Our Story Begins:
Changes And Why We Need Them
Things change. It’s inevitable. I know that.
Yet those changes aren’t always as evident until you stumble on something from before those changes.
The picture up there is from a stack of pictures that I found while looking for photos for a project. It was taken by my late wife, who decided it was too cute to have my daughter nearly asleep on my head. It’s also clear because, quite frankly, it’s blurry. My wife was a terrible photographer sometimes, even though she took photography classes from a Pulitzer winning photographer. The day is clear in my head, it was when the AKSARBEN race track in Omaha, Nebraska held a balloon lighting. Tons of hot air balloons made my daughter’s eyes and mouth go wide. The track is now gone, the event that was held is gone with it. It comes from an era when I had one child and it was happier times early in our marriage.
Related: Our Story Begins: Parenting Without Moms? The Hell You Say!
I also found an old video clip of my son, a stick in the shape of a letter “y” in his hands, walking down and around our previous house. He said it was like magic, he found water, and pointed at the sprinkler control panel in the ground. It was totally cute.
That video was taken just a couple months before his mom passed away. At this point, my wife was not behind the camera. Things had changed, a lot. By this point my wife had gone through horrible depression. Medication had taken some of the edge off, but she was hurting. She also had chronic pain in her knees. Her relationship with her kids was loving, but there were times it was just hard.
It’s those things that the photo and the video don’t show that hurt. My initial reaction to the video was just how tiny, cute, and imaginative the little boy in that video is. He had Spongebob Crocs on his feet and a shirt with a guitar on it. He was outside running around. It was after seeing the date, just a few months before his mom’s passing that hits you in the gut. This tiny, wonderful little boy is oblivious to the fact that in a few weeks his world will change forever. Same with the little girl in that picture, she has no idea that she has a mere, what, ten years with the woman taking the photo?
Related: Our Story Begins: Worth A Thousand Words
Sometimes my daughter makes comments about the things she had to learn from others because she didn’t have a mom to show her.
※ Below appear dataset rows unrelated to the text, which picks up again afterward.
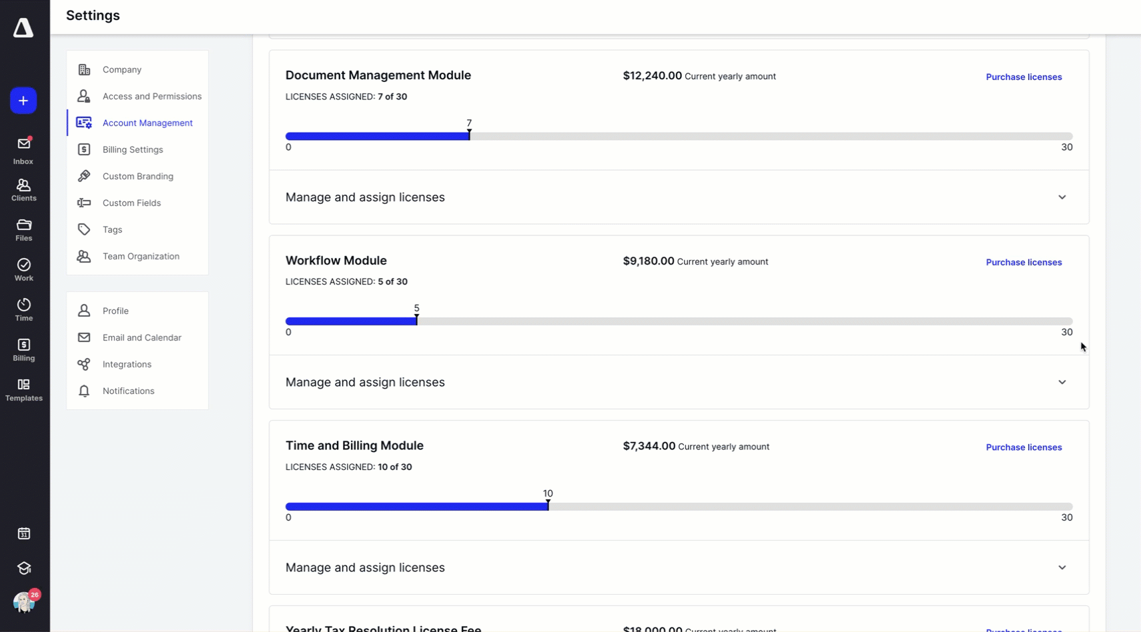The image size is (1141, 632).
Task: Click the Time and Billing license slider marker
Action: click(548, 506)
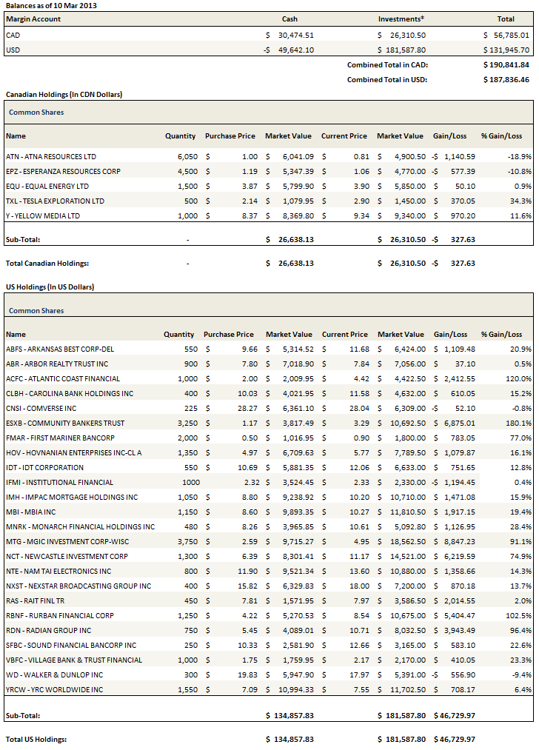Screen dimensions: 539x750
Task: Select the US Holdings (In US Dollars) heading
Action: click(x=50, y=287)
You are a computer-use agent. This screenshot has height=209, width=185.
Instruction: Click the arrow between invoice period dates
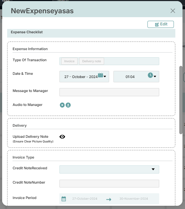[x=109, y=200]
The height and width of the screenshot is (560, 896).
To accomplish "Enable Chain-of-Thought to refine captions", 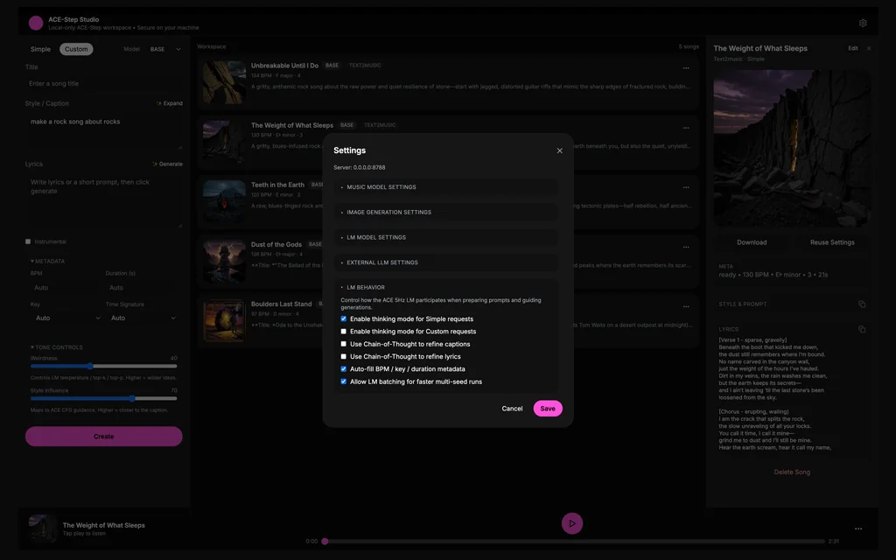I will 344,344.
It’s never meant in malice or as a slam toward me, it’s just her telling her own story. But it still hurts. I know it’s true and there isn’t a day that goes by that I don’t think about the fact that, just maybe, there’s more I should do. I should interact more with parents at school or took an active role in the issues my daughter had. I taught her some things: I was the one showed her and her sister how to shave their legs. I bought tampons and maxi pads without embarrassment.
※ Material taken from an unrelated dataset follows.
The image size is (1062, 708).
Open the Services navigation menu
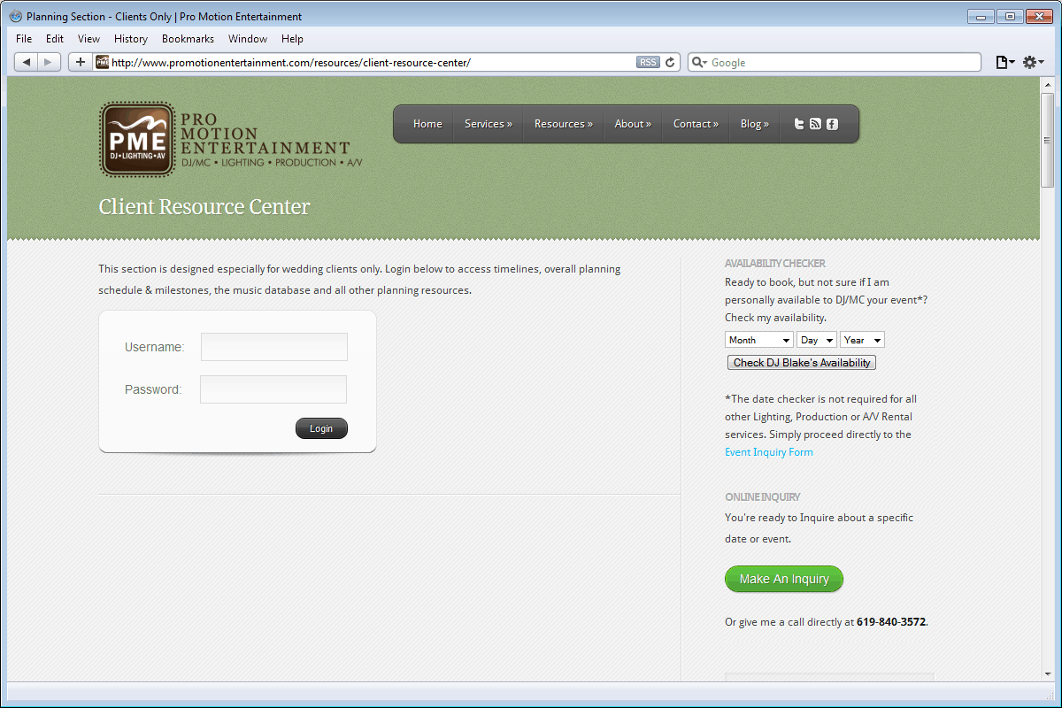tap(488, 124)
As for her brother, the imagination has not left him, he’s still very creative. Yet the delight and skip in his step is diminished. Some of it is puberty, sure. Much of it, though, is the diminished female presence in his household, too. He loved his mom, even though they often clashed.
And yet . . . as much as things have changed, as much is as missing in our home . . . things are good.
And sometimes that’s the hardest part. Moving ahead knowing that you’re doing well without her may be the hardest thing my kids have had to discover is a lot easier than we ever wanted it to be.
But they’re thriving. How could any father be unhappy with that outcome?
How about you? How do you feel about change?